Stored items
-=-=-=-=-

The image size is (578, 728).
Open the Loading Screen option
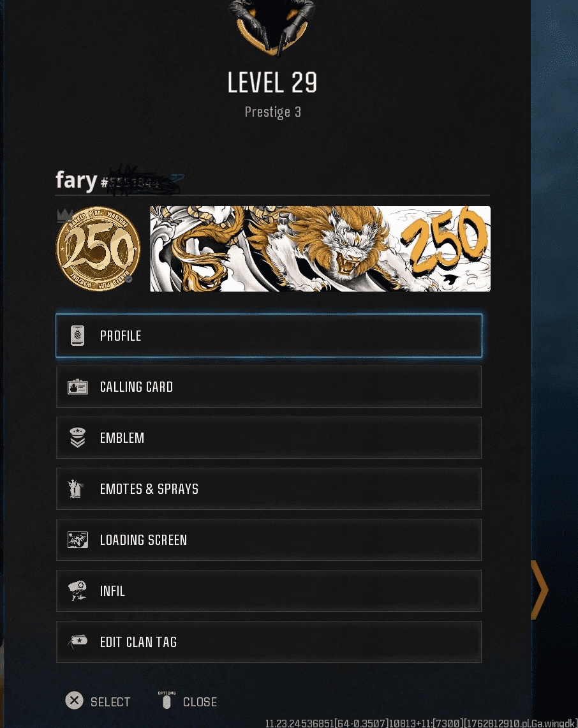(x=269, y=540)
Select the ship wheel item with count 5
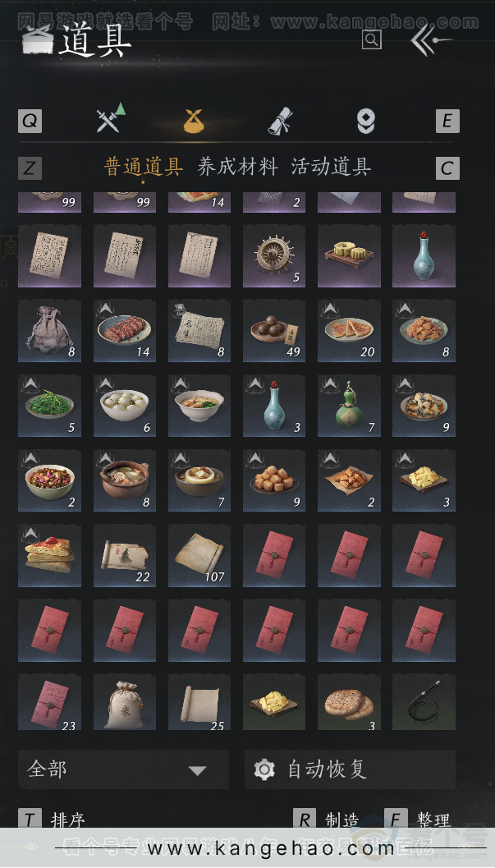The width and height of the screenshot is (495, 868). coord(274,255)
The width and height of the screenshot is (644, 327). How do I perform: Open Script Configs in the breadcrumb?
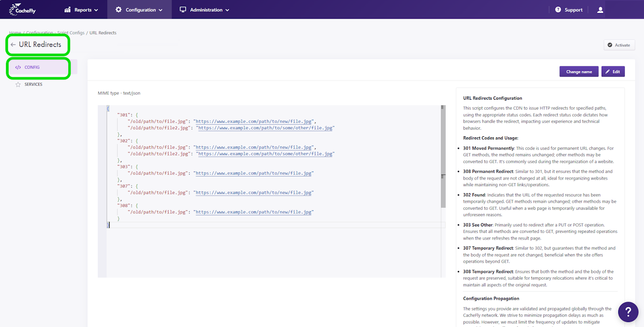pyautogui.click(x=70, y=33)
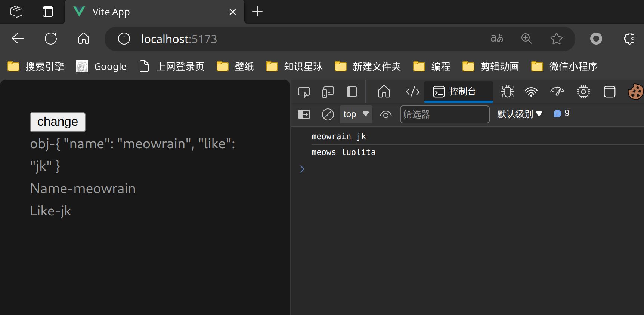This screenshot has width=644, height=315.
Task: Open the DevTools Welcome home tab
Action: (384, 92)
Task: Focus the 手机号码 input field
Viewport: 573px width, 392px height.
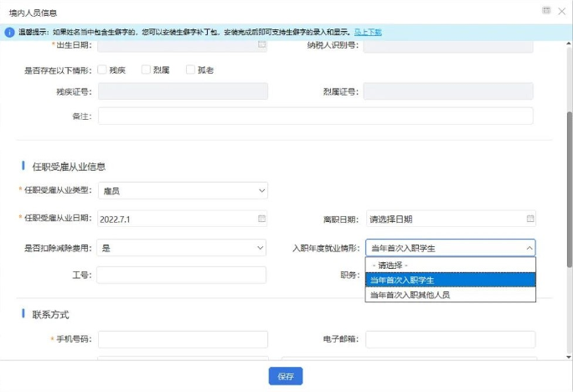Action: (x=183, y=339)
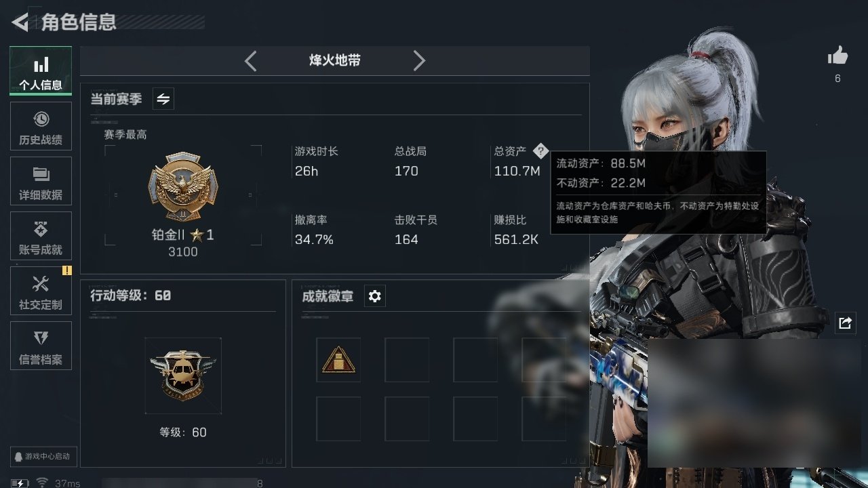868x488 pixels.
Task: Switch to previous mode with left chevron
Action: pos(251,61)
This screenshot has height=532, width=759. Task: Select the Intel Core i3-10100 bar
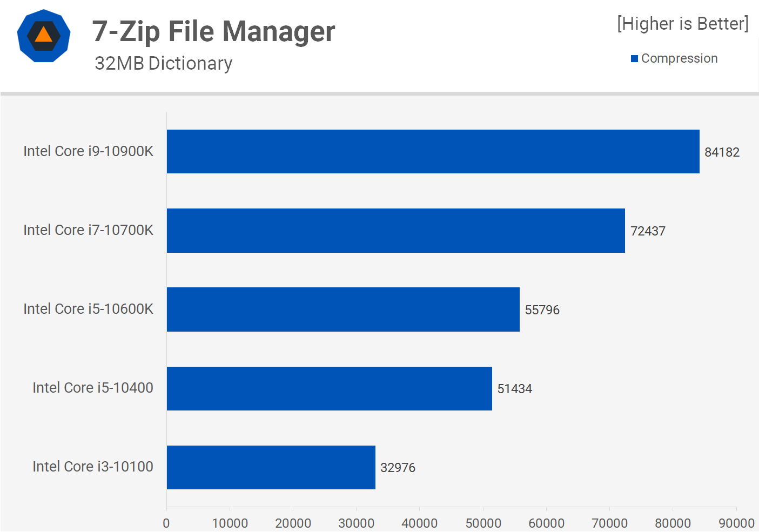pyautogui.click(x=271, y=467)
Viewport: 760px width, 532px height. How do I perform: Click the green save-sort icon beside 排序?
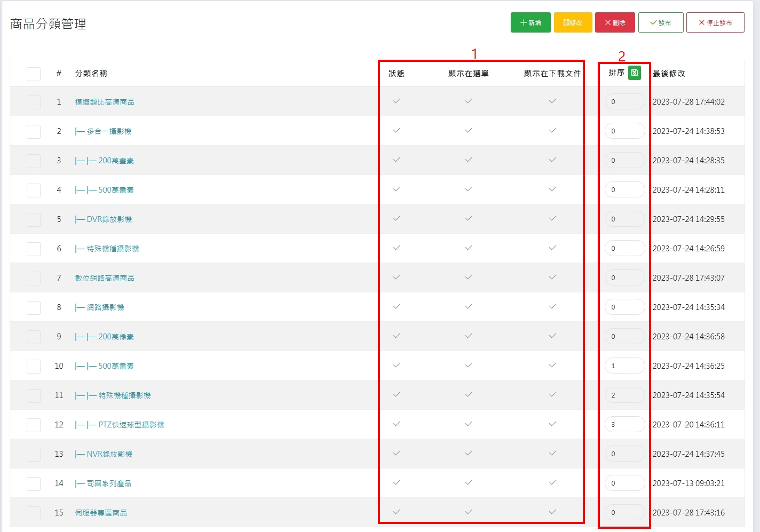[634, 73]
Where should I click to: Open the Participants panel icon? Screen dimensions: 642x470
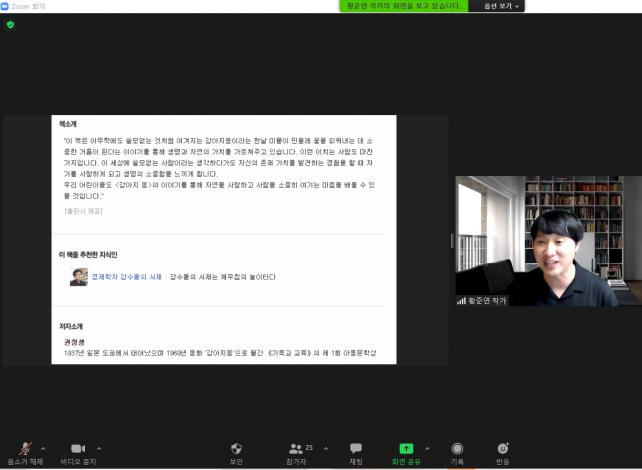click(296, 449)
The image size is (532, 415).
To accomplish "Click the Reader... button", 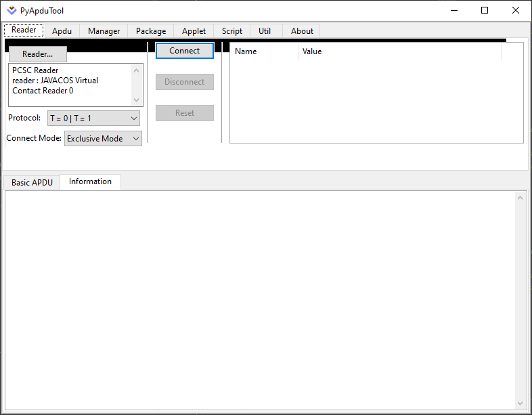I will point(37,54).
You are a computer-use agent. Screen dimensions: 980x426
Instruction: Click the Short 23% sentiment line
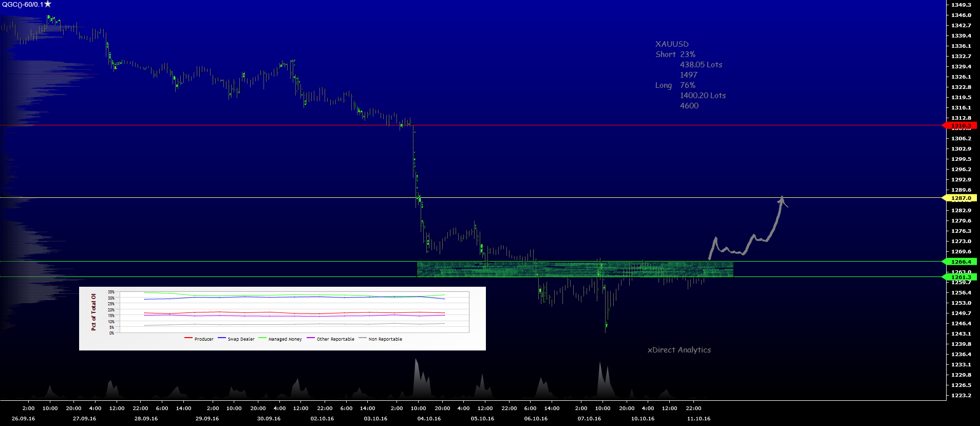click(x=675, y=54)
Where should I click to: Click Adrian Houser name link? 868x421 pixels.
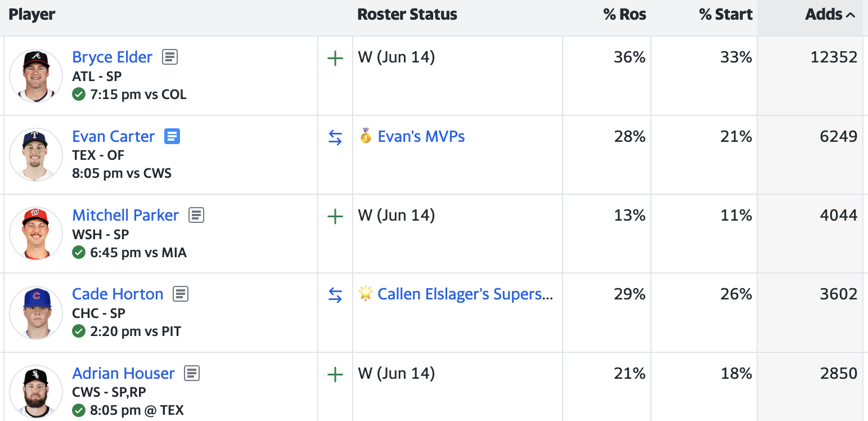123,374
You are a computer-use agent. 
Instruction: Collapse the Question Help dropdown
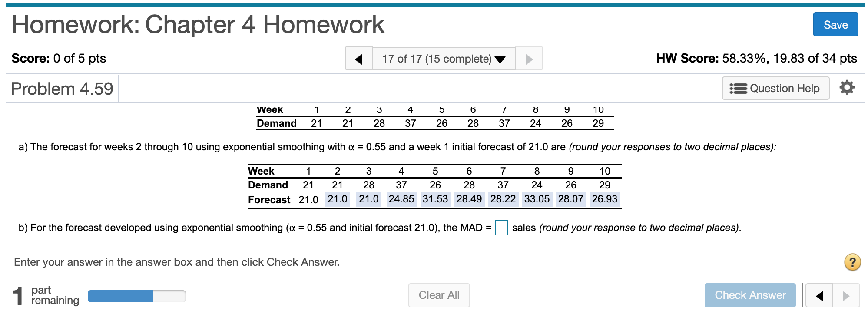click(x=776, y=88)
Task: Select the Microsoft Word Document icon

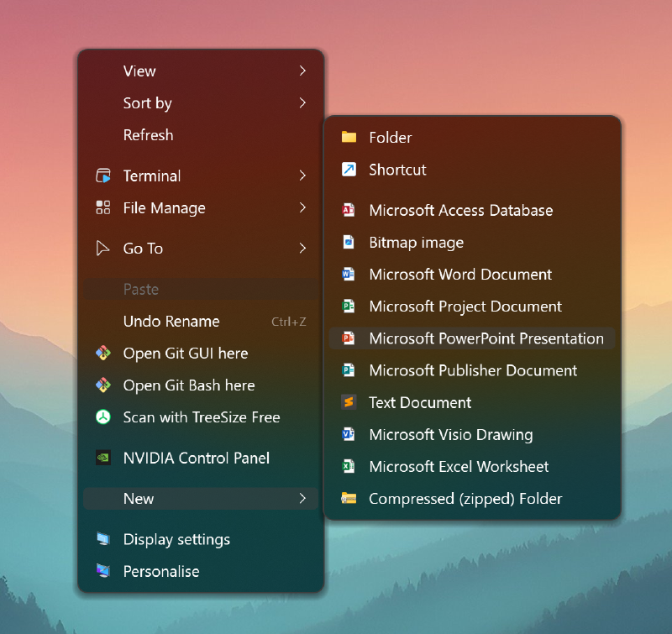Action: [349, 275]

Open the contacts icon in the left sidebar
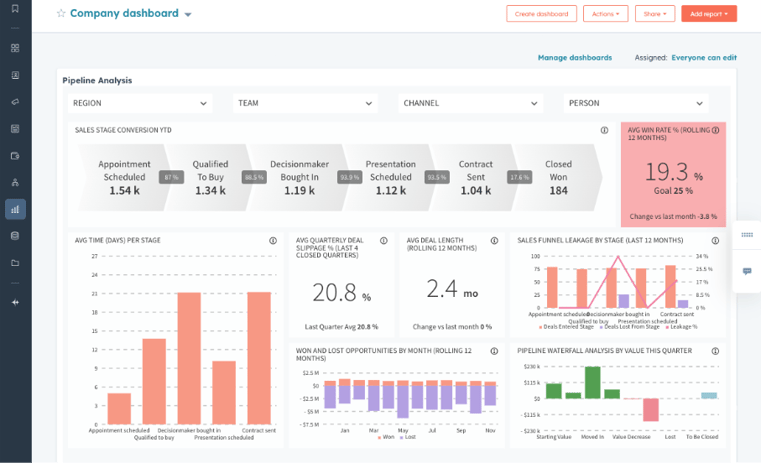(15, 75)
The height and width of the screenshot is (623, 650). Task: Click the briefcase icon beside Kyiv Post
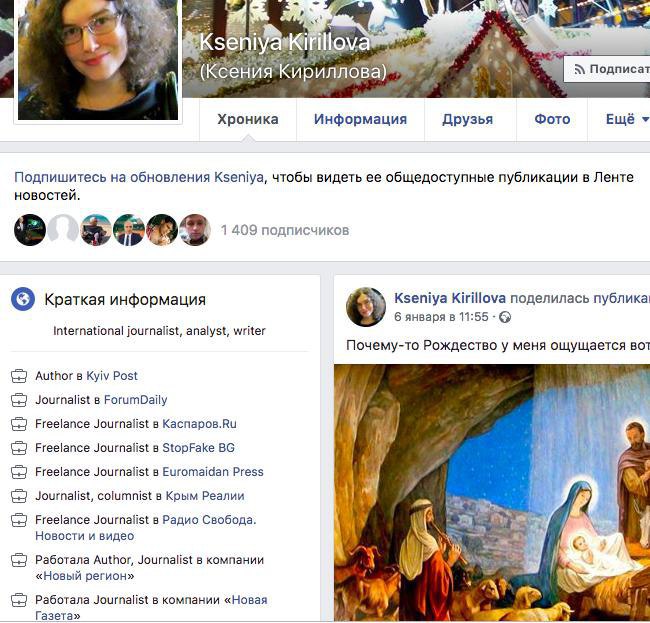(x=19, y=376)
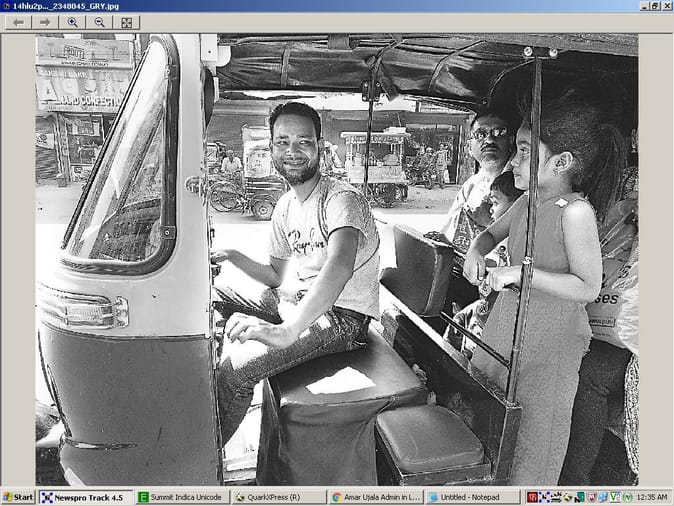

-=-=-=-=-

# Exercise prompt
What is the number of lines in the records above that include the word "size"? Reply with that number and nothing more.

# Solution to this problem
2